Zwar sind nicht alle Sichtweisen, die uns Medien von anderen Menschen und fernen Ländern liefern negativ und es wäre daher falsch, würde man Medien an sich die Verantwortung für Fremdenfeindlichkeit und Rassismus aufbürden, doch haben wissenschaftliche Studien längst gezeigt, dass Medien die Welt nicht nur beobachten, sondern aktiv die Wirklichkeit mitgestalten und einen wesentlichen Anteil daran haben, wie ihre Rezipienten die Welt sehen.
In der vorliegenden Arbeit wurde nun untersucht, ob und wie weit diese Überlegungen auch auf die Berichterstattung in "Kronen Zeitung", "Die Presse" und "Salzburger Nachrichten" zum Themenbereich Asyl/Migration/Integration zutreffen und fremdenfeindliche oder gar rassistische Äußerungen getätigt werden und inwieweit sich die einzelnen untersuchten Printmedien dabei unterscheiden.
Im Fokus der Untersuchung lagen dabei "argumentative Strategien der Gewalt" und deren sprachliche Realisierung sowie die "Lexik der Gewalt".
Die Verwendung von "argumentativen Strategien der Gewalt" und einer "Lexik der Gewalt" betreffend, konnte für alle drei Zeitungen ein positives Ergebnis verzeichnet werden. Während aber in den "Salzburger Nachrichten" solche Strategien nur singulär vorkommen, ziehen sie sich durch die gesamte Berichterstattung und durch die Leserbriefe der "Kronen Zeitung" und man gewinnt den Eindruck, dass sie von der Krone kampagnenhaft angewendet werden. Auch in der Berichterstattung und in den Leserbriefen der "Presse" kommen häufig argumentative Strategien der Gewalt zum Einsatz, doch deren Einsatz ist weniger massiv.
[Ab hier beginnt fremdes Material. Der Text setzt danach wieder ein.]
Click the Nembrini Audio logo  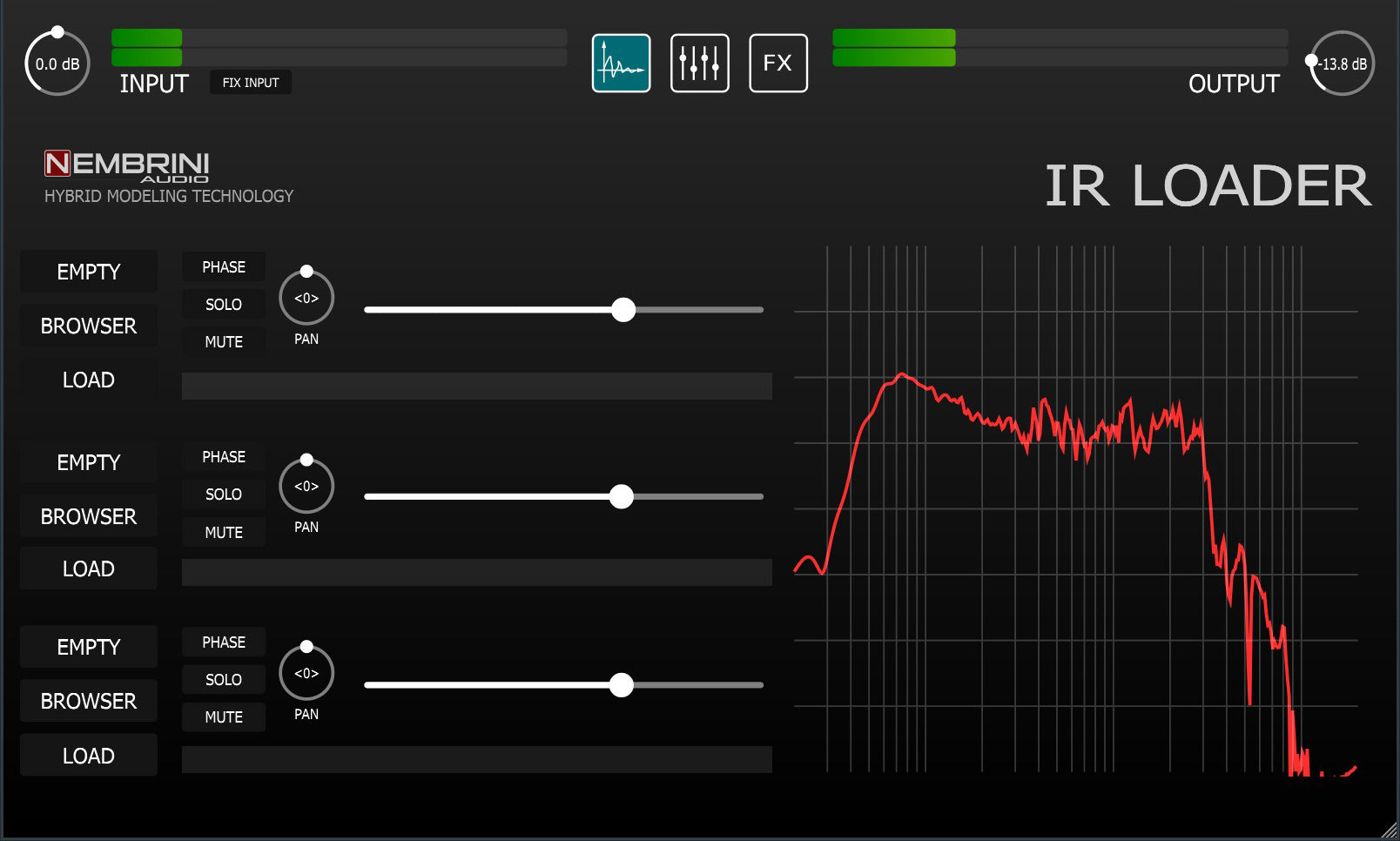click(127, 165)
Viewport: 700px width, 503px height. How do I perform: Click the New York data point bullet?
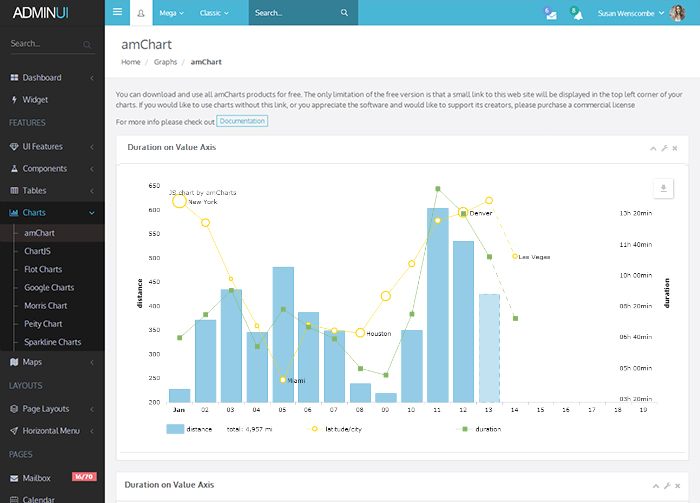click(179, 201)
Der potentielle Feind "Flüchtling/Migrant" wird in der "Presse" überwiegend und in der "Kronen Zeitung" ausschließlich negativ bewertet, bei letzteren ist auch eine eindeutige Subjekt-Situierung des unmittelbaren Bedrängtseins zu finden, also die unabweisbare Notwendigkeit, jetzt mit allen Mitteln seine Haut retten zu müssen.